▶ [Assignment]
Which lines of the data contain the string "dialog"? Copy every one of them.

[The input Boundary: Start]

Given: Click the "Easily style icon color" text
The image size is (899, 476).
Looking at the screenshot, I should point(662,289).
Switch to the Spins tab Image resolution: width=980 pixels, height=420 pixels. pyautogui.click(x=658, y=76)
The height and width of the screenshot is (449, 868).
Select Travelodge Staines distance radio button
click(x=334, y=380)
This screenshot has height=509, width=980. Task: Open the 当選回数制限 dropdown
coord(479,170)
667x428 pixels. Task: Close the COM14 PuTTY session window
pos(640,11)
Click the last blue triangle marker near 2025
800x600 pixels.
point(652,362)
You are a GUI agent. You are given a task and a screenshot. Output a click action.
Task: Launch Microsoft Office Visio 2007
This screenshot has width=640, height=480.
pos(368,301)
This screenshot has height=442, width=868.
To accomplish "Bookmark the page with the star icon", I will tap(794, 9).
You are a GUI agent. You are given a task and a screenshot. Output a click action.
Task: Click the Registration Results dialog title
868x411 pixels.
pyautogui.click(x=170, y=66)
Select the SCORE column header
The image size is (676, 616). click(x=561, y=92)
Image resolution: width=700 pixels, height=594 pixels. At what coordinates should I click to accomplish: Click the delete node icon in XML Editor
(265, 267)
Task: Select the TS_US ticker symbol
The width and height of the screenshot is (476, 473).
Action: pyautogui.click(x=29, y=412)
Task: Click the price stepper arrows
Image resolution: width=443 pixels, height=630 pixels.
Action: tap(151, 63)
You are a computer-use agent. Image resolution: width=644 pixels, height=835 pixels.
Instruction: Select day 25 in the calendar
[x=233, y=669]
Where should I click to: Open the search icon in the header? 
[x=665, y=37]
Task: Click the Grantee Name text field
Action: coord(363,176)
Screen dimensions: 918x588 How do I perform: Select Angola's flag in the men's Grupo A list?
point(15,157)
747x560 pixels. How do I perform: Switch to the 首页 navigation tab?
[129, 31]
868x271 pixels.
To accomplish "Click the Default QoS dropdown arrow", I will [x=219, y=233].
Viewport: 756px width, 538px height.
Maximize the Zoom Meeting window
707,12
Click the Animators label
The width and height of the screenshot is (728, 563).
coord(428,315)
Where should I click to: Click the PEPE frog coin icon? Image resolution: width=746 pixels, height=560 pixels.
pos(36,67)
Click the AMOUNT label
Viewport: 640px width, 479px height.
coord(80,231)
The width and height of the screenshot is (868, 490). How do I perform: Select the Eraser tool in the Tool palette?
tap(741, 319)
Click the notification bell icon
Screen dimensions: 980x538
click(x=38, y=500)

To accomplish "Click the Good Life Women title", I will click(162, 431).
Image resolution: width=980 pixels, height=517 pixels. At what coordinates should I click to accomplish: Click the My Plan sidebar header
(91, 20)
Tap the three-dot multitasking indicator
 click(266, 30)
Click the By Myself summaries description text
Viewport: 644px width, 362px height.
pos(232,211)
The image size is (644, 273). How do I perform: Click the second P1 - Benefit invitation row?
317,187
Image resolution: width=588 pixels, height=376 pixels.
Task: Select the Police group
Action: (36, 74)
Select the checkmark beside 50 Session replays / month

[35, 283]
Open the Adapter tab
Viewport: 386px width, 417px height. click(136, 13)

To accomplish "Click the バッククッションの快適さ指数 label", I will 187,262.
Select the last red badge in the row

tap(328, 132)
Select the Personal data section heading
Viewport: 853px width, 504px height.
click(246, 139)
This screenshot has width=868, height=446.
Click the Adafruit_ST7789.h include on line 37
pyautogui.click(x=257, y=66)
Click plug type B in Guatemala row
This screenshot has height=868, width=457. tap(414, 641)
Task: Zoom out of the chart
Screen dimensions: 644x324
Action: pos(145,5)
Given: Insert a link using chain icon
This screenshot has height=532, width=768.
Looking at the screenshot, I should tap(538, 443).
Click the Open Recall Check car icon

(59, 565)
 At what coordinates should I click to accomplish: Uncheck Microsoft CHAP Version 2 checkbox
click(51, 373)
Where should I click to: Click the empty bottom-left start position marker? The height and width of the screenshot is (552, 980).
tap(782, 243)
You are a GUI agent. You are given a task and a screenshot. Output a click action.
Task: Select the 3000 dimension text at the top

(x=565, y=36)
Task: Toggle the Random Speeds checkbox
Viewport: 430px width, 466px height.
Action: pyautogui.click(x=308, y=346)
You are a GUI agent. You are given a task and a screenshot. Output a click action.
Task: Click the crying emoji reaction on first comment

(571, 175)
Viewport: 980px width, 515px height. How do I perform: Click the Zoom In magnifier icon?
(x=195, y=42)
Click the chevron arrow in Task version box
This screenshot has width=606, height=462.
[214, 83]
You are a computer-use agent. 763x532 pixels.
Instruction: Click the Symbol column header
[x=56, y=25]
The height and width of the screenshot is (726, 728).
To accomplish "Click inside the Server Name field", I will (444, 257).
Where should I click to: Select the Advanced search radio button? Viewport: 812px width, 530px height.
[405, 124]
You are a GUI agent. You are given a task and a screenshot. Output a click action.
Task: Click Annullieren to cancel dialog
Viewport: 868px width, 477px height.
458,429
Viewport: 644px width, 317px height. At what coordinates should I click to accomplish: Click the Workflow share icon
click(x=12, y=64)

[The input Boundary: End]

▶ [Answer section]
Task: Click the Registration Results dialog title
Task: Click Annullieren to cancel dialog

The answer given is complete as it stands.